Source data below:
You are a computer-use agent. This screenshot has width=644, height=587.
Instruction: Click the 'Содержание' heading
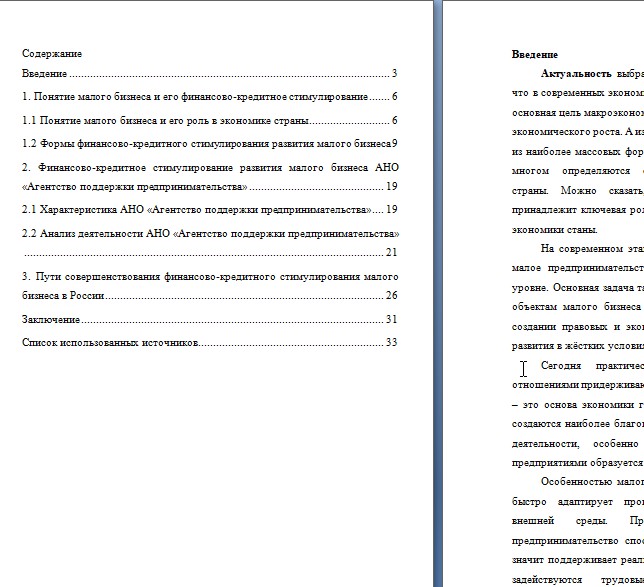(52, 54)
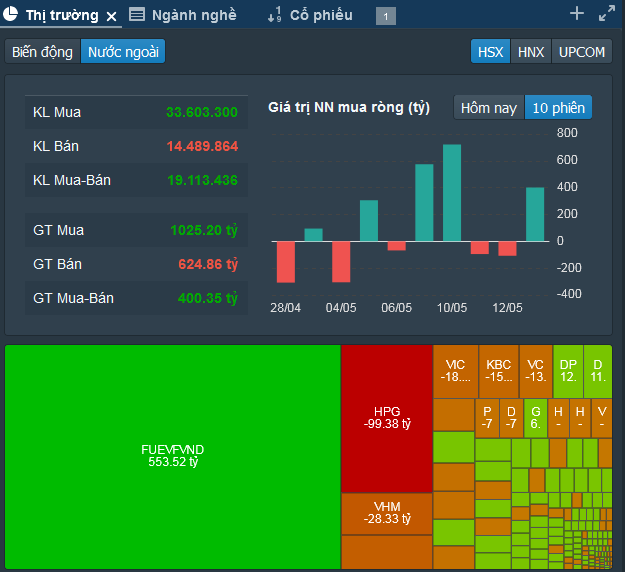Viewport: 625px width, 572px height.
Task: Expand panel to fullscreen with arrows icon
Action: (x=607, y=13)
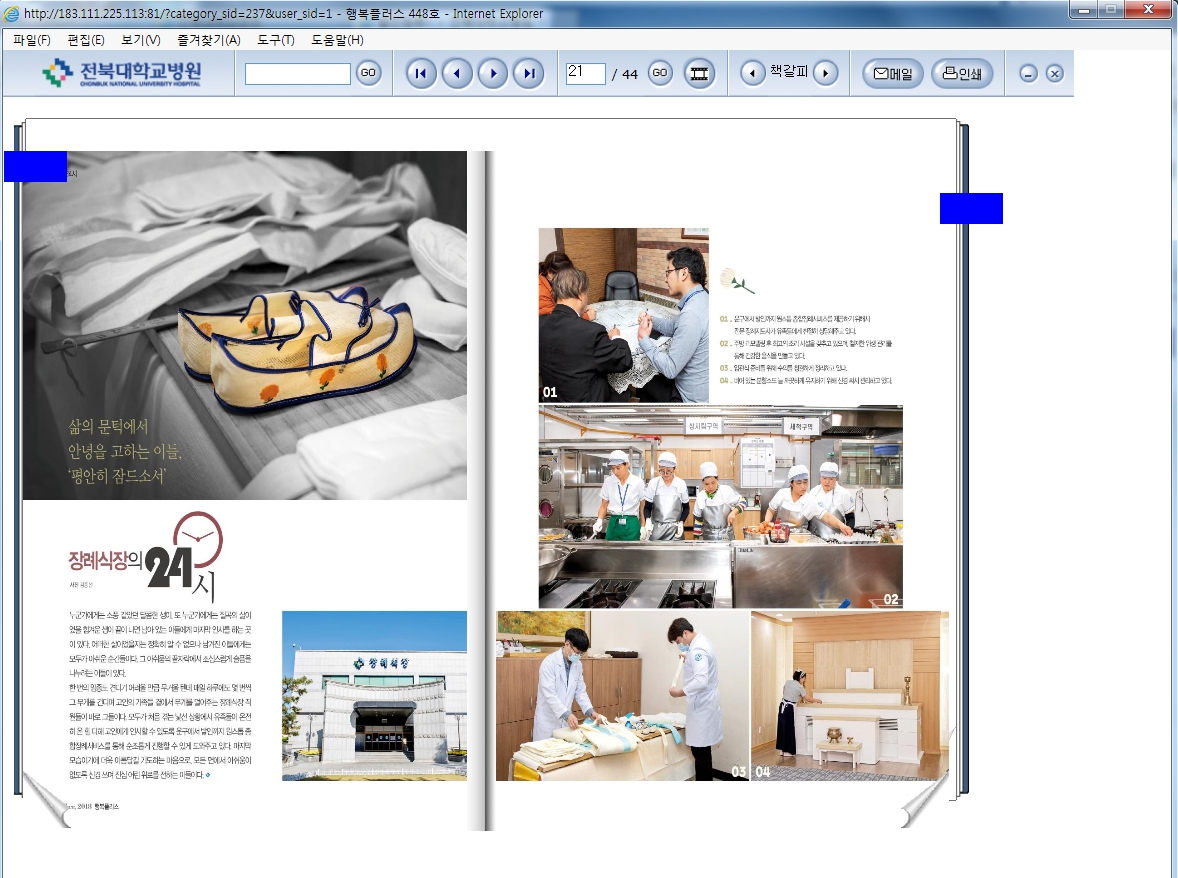Click the search text input field
Viewport: 1178px width, 878px height.
coord(297,74)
End of Source data.
What the task asks >>
The whole listing should be transcribed exactly, though its pictures must be left out.

Solution below >>
You are a computer-use agent. This screenshot has width=644, height=587.
Instruction: Click the 'Содержание' heading
(52, 54)
Viewport: 625px width, 572px height.
Task: Expand panel to fullscreen with arrows icon
Action: (x=607, y=13)
Click the search text input field
Viewport: 1178px width, 878px height.
coord(297,74)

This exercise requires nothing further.